Vulnerability Description
Crypt::DSA versions before 1.20 for Perl generate seeds using rand. Seeds were generated using Perl's built-in rand function, which is predictable and unsuitable for security usage.
CVSS Score
7.3
HIGH
CVSS:3.1/AV:N/AC:L/PR:N/UI:N/S:U/C:L/I:L/A:L
Related Weaknesses (CWE)
References
- https://metacpan.org/release/TIMLEGGE/Crypt-DSA-1.20/changes
- https://metacpan.org/release/TIMLEGGE/Crypt-DSA-1.20/diff/TIMLEGGE/Crypt-DSA-1.1
- http://www.openwall.com/lists/oss-security/2026/05/15/26
FAQ
What is CVE-2026-8700?
CVE-2026-8700 is a vulnerability with a CVSS score of 7.3 (HIGH). Crypt::DSA versions before 1.20 for Perl generate seeds using rand. Seeds were generated using Perl's built-in rand function, which is predictable and unsuitable for security usage.

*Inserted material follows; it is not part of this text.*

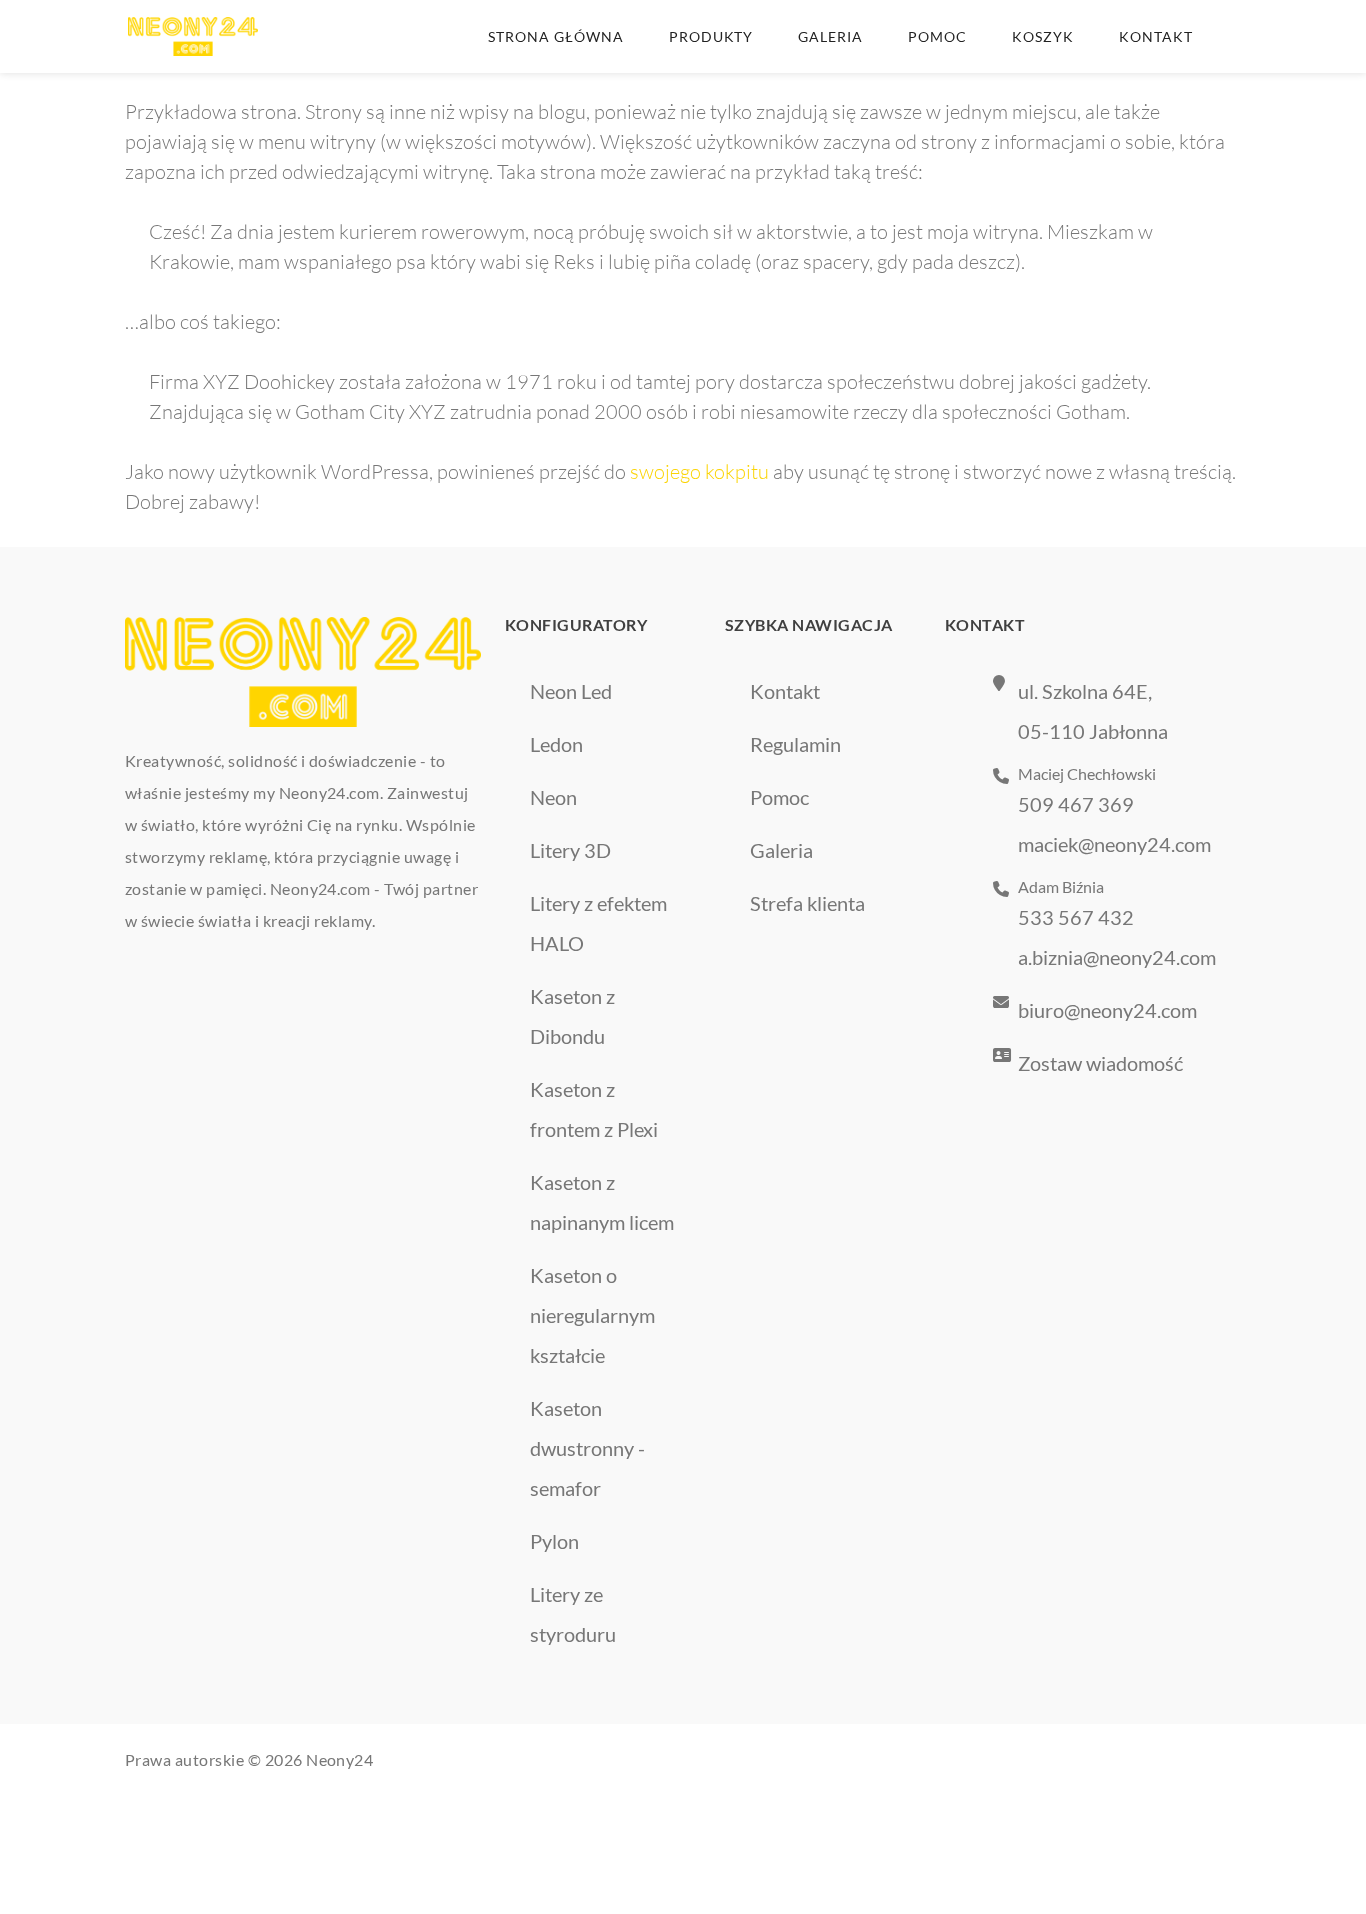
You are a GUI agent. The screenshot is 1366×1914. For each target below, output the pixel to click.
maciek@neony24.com (1114, 844)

How severe is CVE-2026-8700?
CVE-2026-8700 has been rated HIGH with a CVSS base score of 7.3/10. Review the CVSS metrics above for detailed severity breakdown.
Is there a patch for CVE-2026-8700?
Check the references section above for vendor advisories and patch information. Review vendor security bulletins for remediation guidance.